Stephanie Radok and Dick Richards / Wakefield Press / 2007 / 112pp. / full colour / hard cover / RRP $45 (NZ $60)


There’s no denying that this is a coffee table book – but what an appealing one. It’s also reassuring to see handsome hardback monographs published on contemporary Australian artists and craftspersons, and this one comes at a perfect point in Blyfield’s career – with a solid body of work behind her, book-recognition is apposite.


The publication provides a thorough overview of Blyfield’s practice from 1989 to 2007. Chronologically arranged, the photographed works encourage consideration of the jeweller’s artistic development – from the simple circular forms and found objects of her early work to the elaborately textured, sinewy and increasingly botanical forms of her later work. Blyfield’s mature work is distinctively her own: botanical in both sources and aesthetic, it is organic, intricate, embellished and elegant.


Blyfield’s work has been expertly photographed by Grant Hancock in tableaus that heighten the contrasting features of individual works made in a series. For example, in the Paris Collection (2007) six pieces in sterling silver, oxidised bronze and copper, play off each other’s variations in surface texture, colour and specific organic form. Similarly, in the brooch series Pressed Desert Plant (2005), the differences in enamel colouring and branch or leaf structures heighten the expressive power of the ensemble.
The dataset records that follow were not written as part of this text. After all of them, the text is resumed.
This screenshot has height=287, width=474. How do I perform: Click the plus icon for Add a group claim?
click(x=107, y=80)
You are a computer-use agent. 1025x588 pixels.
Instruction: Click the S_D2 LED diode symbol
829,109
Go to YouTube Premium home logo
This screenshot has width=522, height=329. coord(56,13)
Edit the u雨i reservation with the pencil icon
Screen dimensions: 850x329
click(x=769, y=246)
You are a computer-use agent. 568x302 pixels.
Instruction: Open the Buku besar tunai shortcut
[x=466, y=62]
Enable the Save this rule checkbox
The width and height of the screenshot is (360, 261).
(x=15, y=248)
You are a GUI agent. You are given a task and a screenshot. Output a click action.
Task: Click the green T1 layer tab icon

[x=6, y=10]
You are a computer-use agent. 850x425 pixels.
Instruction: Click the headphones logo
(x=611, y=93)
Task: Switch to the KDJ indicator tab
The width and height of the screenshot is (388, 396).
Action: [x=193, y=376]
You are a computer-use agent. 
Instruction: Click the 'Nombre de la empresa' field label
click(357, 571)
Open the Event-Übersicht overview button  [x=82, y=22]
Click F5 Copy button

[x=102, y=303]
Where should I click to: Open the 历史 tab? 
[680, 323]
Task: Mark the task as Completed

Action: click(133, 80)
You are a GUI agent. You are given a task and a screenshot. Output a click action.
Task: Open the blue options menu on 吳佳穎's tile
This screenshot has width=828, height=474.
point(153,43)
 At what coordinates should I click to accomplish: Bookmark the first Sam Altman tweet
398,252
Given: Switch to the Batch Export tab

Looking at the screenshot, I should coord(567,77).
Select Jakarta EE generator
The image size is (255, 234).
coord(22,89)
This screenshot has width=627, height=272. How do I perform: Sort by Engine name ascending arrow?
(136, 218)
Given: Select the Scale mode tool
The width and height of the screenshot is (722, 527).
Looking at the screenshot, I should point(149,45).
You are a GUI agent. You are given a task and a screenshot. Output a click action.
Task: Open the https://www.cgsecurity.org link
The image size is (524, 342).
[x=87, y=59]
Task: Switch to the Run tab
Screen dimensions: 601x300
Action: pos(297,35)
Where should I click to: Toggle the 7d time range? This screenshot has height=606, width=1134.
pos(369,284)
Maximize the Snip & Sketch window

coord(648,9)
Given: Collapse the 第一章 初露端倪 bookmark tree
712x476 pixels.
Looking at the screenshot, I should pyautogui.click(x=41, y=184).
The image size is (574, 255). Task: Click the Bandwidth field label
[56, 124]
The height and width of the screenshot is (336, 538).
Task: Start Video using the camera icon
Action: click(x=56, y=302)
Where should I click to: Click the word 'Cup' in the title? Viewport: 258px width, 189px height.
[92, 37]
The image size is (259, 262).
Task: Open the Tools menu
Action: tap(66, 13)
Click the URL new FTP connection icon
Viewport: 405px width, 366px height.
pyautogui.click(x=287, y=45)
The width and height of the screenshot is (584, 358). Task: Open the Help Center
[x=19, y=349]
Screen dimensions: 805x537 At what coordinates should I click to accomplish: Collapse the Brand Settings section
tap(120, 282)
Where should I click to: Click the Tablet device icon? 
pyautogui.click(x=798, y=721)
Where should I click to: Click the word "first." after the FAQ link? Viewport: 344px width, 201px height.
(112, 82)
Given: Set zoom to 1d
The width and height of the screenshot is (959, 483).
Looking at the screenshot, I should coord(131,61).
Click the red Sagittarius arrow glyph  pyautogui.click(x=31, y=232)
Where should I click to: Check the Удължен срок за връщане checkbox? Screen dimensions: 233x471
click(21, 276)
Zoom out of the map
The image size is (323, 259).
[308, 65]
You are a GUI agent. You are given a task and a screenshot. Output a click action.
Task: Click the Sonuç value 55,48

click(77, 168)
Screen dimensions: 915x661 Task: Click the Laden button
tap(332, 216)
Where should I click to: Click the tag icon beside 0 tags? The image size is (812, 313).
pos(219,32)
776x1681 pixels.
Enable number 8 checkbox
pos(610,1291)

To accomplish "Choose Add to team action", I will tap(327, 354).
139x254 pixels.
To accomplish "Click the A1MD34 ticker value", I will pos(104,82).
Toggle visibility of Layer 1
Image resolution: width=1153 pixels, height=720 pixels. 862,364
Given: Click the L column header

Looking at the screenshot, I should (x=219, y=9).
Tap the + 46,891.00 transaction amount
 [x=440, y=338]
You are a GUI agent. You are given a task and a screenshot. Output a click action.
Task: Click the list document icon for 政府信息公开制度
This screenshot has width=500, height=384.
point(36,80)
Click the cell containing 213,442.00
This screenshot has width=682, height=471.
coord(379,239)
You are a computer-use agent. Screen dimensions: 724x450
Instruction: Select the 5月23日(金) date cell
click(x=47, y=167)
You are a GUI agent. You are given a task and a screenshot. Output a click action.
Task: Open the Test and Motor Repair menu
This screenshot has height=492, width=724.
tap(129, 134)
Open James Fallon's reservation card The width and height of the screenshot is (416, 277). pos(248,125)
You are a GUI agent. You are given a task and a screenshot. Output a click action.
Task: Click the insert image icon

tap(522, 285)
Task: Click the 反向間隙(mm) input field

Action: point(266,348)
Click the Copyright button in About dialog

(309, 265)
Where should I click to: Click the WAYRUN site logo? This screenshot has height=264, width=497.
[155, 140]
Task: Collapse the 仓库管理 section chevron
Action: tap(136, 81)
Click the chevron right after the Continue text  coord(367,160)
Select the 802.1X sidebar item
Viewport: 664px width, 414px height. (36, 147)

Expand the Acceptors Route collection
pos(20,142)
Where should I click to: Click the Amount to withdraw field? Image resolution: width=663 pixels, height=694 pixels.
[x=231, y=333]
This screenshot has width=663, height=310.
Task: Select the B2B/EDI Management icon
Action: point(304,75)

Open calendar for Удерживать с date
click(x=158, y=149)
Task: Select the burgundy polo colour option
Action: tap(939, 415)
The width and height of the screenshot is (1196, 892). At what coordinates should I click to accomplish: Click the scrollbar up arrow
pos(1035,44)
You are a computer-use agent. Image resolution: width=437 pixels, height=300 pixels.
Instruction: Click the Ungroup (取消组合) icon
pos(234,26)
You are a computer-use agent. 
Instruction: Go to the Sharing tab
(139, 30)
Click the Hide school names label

Two well-researched essays provide insight into Blyfield’s sources and influences and her place in the history of Australian jewellery (with an emphasis on its South Australian context). Author Stephanie Radok identifies a suite of reference points in Blyfield’s work, mainly deriving from encounters with heritage culture ranging from ancient Aboriginal rock art sites in South Australia, herbaria collections in British and Australian museums to personal family artefacts. Co-author Dick Richards casts light on Blyfield’s technical and iconographic links with colonial Australian jewellery, mentoring with the prominent German/Australian metalworker Frank Bauer, involvement with Adelaide’s Gray Street Workshop, and her own technical innovations.


It’s a delight to uncover stories behind the work. A piece inspired by her grandmother Jessie’s letters takes excerpts that reference jewellery. Referring to a trip to Egypt in 1966 Jessie wrote ‘then fell for a necklace and bracelet of moonstones set in silver’. This phrase becomes the title and content of Blyfield’s work – she affixes a copy of the letter to a sheet of sterling silver then saw-pierces the individual letters and arranges them in a loose cluster.


These historical and technical perspectives considerably enrich the reading of Blyfield’s work but in the end the work speaks for itself – finely wrought specimens that are nothing short of exquisite.